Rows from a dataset

— START —

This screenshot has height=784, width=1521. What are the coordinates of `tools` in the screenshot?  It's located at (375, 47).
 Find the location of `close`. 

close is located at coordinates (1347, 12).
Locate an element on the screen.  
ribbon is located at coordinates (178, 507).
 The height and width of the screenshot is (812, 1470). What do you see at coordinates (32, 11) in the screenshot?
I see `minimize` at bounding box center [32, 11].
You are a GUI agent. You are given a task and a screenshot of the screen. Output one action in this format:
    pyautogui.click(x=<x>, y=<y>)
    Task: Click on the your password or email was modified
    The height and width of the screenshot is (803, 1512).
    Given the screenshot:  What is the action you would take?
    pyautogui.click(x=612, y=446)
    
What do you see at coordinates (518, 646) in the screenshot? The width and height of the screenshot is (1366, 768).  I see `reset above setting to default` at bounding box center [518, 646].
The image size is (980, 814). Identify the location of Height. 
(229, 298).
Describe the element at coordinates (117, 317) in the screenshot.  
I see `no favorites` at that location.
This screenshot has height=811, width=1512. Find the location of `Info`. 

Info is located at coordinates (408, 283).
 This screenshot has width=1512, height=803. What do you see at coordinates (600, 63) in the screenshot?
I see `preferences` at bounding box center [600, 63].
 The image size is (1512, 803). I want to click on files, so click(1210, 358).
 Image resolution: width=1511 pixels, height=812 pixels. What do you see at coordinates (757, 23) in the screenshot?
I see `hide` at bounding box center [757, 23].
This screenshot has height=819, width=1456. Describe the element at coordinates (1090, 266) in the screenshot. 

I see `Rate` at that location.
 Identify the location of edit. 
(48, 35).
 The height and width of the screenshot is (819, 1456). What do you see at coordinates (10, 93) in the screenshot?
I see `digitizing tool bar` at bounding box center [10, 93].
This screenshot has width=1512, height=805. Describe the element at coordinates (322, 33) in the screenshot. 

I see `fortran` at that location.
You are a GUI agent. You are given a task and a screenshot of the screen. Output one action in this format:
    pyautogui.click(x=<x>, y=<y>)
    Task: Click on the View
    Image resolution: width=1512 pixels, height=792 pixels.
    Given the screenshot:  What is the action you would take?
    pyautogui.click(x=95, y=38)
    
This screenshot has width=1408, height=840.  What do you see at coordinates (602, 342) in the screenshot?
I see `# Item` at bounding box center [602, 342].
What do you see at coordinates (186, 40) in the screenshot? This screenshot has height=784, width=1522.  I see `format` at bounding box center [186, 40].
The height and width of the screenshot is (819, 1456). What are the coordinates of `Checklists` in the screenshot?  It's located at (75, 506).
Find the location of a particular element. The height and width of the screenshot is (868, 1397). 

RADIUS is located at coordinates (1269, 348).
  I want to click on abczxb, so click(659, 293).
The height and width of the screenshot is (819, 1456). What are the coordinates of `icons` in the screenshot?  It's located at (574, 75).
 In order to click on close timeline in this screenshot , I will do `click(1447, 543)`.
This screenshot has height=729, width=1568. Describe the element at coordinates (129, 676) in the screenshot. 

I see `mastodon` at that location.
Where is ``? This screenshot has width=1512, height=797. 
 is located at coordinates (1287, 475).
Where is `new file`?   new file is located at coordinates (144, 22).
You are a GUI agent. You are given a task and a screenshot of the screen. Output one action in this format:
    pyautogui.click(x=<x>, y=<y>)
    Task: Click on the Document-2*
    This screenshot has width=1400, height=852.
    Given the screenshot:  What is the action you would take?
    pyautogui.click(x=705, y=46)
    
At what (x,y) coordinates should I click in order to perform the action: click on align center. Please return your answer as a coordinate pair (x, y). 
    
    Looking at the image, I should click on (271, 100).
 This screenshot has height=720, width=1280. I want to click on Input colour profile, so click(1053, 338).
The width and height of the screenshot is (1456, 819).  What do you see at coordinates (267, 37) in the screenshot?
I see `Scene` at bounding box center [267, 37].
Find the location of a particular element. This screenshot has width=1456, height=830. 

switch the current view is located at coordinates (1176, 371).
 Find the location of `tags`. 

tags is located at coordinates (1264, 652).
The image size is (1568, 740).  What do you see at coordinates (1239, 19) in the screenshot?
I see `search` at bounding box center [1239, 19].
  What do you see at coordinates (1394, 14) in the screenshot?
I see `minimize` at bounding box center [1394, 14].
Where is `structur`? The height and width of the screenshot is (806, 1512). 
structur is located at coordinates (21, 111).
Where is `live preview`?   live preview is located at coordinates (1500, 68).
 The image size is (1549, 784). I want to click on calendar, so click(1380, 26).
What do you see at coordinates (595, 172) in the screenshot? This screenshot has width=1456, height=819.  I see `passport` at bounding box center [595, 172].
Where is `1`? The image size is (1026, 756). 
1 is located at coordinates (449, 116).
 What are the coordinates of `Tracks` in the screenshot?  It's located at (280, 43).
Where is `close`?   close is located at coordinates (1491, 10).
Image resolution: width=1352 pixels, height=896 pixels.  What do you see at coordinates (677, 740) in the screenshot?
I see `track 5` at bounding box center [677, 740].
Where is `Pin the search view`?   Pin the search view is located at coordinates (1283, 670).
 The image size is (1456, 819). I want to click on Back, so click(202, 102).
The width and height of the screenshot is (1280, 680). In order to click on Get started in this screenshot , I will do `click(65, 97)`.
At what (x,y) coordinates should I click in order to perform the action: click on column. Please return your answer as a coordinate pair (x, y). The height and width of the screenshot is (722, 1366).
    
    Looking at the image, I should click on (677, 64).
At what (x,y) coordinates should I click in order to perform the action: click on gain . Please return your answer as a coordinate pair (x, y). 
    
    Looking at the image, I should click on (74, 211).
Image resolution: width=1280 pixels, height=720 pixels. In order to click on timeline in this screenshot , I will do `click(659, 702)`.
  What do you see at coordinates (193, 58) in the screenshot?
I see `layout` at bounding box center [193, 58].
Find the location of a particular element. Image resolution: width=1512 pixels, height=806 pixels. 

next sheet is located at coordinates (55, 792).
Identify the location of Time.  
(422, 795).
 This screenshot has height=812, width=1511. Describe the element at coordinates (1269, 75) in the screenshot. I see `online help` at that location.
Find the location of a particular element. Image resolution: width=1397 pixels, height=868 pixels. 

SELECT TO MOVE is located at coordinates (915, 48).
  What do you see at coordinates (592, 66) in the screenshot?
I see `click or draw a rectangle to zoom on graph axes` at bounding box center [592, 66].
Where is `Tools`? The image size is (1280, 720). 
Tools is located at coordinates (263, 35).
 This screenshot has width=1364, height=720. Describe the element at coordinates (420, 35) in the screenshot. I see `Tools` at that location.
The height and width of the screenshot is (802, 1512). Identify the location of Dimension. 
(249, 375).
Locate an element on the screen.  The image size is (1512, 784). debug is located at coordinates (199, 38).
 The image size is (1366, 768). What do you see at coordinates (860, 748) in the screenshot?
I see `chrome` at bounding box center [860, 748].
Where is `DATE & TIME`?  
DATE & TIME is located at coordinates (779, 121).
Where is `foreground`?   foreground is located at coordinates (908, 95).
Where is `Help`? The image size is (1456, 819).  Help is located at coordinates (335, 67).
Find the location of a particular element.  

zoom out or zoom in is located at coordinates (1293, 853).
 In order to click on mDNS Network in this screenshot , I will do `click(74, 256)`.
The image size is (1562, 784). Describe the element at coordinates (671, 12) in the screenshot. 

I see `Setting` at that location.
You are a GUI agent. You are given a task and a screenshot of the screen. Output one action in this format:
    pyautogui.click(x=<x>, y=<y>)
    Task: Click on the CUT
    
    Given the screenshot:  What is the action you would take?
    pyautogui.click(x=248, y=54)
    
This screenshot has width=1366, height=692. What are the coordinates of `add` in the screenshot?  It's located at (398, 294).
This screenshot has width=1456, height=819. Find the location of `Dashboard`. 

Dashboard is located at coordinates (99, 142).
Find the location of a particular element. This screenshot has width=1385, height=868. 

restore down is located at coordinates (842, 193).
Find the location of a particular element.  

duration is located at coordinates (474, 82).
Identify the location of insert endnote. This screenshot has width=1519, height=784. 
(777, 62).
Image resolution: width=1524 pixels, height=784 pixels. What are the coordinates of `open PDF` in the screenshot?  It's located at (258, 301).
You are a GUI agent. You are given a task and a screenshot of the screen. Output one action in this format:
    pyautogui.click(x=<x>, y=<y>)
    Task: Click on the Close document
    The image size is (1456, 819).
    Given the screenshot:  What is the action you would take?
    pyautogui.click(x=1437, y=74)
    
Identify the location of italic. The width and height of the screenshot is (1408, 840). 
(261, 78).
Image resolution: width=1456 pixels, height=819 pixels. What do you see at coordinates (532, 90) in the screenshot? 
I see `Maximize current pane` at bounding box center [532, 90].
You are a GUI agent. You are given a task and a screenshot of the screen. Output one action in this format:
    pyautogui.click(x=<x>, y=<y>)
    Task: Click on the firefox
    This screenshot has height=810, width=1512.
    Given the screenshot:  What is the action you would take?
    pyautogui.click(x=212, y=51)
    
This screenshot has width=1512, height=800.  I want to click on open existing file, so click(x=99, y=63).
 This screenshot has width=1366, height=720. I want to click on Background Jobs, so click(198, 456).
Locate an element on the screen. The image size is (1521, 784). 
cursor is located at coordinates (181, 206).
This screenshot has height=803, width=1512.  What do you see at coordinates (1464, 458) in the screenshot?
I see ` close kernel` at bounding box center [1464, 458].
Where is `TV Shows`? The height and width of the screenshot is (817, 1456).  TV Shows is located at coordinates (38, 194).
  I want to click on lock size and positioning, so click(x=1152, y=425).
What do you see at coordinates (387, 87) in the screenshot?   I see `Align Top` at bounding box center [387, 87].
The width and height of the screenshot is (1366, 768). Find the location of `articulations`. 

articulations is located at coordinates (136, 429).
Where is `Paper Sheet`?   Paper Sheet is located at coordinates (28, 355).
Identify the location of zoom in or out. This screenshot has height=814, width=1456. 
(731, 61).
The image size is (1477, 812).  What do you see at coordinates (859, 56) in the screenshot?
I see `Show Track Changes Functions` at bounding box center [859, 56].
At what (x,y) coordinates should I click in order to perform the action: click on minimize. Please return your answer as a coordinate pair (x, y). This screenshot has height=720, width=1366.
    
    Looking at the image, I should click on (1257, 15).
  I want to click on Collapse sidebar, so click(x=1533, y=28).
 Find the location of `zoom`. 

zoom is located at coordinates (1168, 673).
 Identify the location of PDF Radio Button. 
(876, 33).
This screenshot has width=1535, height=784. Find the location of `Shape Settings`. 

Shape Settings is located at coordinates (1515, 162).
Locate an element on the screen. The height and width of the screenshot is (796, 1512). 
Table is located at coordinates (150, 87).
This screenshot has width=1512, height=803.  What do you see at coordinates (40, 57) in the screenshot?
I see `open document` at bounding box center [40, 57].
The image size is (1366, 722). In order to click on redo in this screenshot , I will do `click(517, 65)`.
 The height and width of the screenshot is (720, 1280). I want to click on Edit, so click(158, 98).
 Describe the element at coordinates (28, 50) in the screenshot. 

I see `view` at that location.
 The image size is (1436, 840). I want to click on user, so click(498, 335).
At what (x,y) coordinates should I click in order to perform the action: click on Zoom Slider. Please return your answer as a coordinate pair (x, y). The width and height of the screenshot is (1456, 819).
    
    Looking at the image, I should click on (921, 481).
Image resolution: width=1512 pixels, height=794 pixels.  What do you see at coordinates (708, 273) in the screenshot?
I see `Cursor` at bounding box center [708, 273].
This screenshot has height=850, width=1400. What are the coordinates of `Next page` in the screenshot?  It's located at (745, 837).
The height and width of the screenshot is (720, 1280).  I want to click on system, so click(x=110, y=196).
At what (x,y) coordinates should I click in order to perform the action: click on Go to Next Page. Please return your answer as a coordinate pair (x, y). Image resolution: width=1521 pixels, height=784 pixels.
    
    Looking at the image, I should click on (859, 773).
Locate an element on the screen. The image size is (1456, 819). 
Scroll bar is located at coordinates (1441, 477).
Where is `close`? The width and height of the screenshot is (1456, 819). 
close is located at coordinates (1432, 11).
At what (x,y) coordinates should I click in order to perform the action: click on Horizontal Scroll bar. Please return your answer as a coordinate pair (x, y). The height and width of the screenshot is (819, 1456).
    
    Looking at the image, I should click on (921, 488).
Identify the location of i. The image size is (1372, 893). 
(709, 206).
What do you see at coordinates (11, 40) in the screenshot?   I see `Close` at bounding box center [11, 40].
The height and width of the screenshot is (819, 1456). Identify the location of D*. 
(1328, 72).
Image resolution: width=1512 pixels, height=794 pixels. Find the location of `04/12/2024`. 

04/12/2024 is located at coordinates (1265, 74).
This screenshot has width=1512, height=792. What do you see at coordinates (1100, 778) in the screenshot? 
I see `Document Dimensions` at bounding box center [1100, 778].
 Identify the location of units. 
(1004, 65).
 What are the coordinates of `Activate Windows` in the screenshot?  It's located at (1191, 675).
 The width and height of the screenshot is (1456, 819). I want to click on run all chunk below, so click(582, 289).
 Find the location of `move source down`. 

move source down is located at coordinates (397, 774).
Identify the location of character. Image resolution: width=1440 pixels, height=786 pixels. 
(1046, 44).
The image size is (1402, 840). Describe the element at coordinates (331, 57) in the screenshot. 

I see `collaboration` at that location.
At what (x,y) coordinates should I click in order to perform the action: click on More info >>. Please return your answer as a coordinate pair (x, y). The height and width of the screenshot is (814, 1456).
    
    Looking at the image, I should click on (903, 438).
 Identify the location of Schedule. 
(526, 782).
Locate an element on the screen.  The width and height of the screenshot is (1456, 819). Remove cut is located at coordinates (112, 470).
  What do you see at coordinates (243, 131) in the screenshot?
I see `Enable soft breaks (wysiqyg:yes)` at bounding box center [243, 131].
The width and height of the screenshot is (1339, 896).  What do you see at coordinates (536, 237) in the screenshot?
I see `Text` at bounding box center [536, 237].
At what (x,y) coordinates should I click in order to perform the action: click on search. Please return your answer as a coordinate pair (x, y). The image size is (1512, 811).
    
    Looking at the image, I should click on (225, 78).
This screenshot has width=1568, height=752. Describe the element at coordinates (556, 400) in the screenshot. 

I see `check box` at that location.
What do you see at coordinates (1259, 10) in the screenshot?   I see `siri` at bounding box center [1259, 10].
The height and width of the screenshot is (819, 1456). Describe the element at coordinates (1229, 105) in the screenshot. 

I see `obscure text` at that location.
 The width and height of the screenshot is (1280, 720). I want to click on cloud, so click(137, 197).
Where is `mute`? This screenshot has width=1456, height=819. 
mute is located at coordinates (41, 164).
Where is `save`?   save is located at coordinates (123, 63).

— END —

* _STATED EXERCISE_
Copy out the lines of the records above, beginning with the line that contains "The height and width of the screenshot is (819, 1456). Identify" and continuing through the line that contains "coordinates (112, 470).", both included.

* _PROBLEM SOLUTION_
The height and width of the screenshot is (819, 1456). Identify the location of D*. 
(1328, 72).
Image resolution: width=1512 pixels, height=794 pixels. Find the location of `04/12/2024`. 

04/12/2024 is located at coordinates (1265, 74).
This screenshot has width=1512, height=792. What do you see at coordinates (1100, 778) in the screenshot? 
I see `Document Dimensions` at bounding box center [1100, 778].
 Identify the location of units. 
(1004, 65).
 What are the coordinates of `Activate Windows` in the screenshot?  It's located at (1191, 675).
 The width and height of the screenshot is (1456, 819). I want to click on run all chunk below, so click(582, 289).
 Find the location of `move source down`. 

move source down is located at coordinates (397, 774).
Identify the location of character. Image resolution: width=1440 pixels, height=786 pixels. 
(1046, 44).
The image size is (1402, 840). Describe the element at coordinates (331, 57) in the screenshot. 

I see `collaboration` at that location.
At what (x,y) coordinates should I click in order to perform the action: click on More info >>. Please return your answer as a coordinate pair (x, y). The height and width of the screenshot is (814, 1456).
    
    Looking at the image, I should click on (903, 438).
 Identify the location of Schedule. 
(526, 782).
Locate an element on the screen.  The width and height of the screenshot is (1456, 819). Remove cut is located at coordinates (112, 470).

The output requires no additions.